Machine Learning and Processing Unstructured Data

By: Gina Gray
04/01/2020

‘Human in the Loop’ Machine Learning and Processing Unstructured Data:

The amount of data organisations receive is on the rise, with the vast majority arriving in the form of documents. These documents are crucial for daily operations and need processing for businesses to gain insight and perform critical actions such as payments or customer responses. It is not always easy for companies to make sense of these documents because of the sheer volume, variety and complexity, particularly as many of the tasks involved with the processing are still manually intensive and repetitive. Crucially, these labour-intensive tasks can result in not only delays but are also error-prone and can lead to low employee morale and negatively impact supplier and customer relationships.

In recent years technology solutions such as Digital Process Automation (DPA), which includes applications such as OCR and RPA, have offered organisations a solution for these manual tasks through automation.

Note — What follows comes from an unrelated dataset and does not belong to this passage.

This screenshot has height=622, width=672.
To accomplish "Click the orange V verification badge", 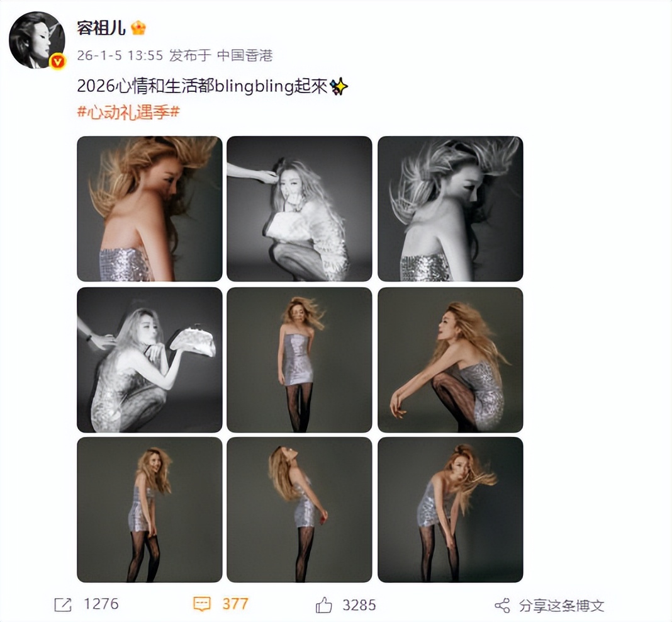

DPA is an evolution of Business Process Management (BPM), something organisations have been doing in some form for decades. DPA takes the appropriate manual tasks within a process and utilises computer systems to help organise and perform them more efficiently, eliminating unnecessary repetitive tasks altogether by having the computer system carry them out instead.

Traditional DPA, as defined previously, is extremely effective when structured data is required to be processed because the technology relies on rules-based decision making to perform tasks. For example, DPA could be applied to locate and extract data from a structured spreadsheet and deliver it to a line of business system for further action. In this instance, the location of the data required to be extracted will not change from document to document making it easy for the technology to find the key data with pre-programmed rules. This technology works well when there are high volumes of the same document layout or just a few anticipated variations.

The problem for many organisations, however, is that the data they receive is unpredictable and can be structured, semi-structured or unstructured. Organisations often have very little control over inbound documents and when received at higher volumes can become a real stumbling block for traditional DPA. This is due to the unpredictability of document types making it difficult and ineffective to anticipate and preprogramme the software for every eventuality.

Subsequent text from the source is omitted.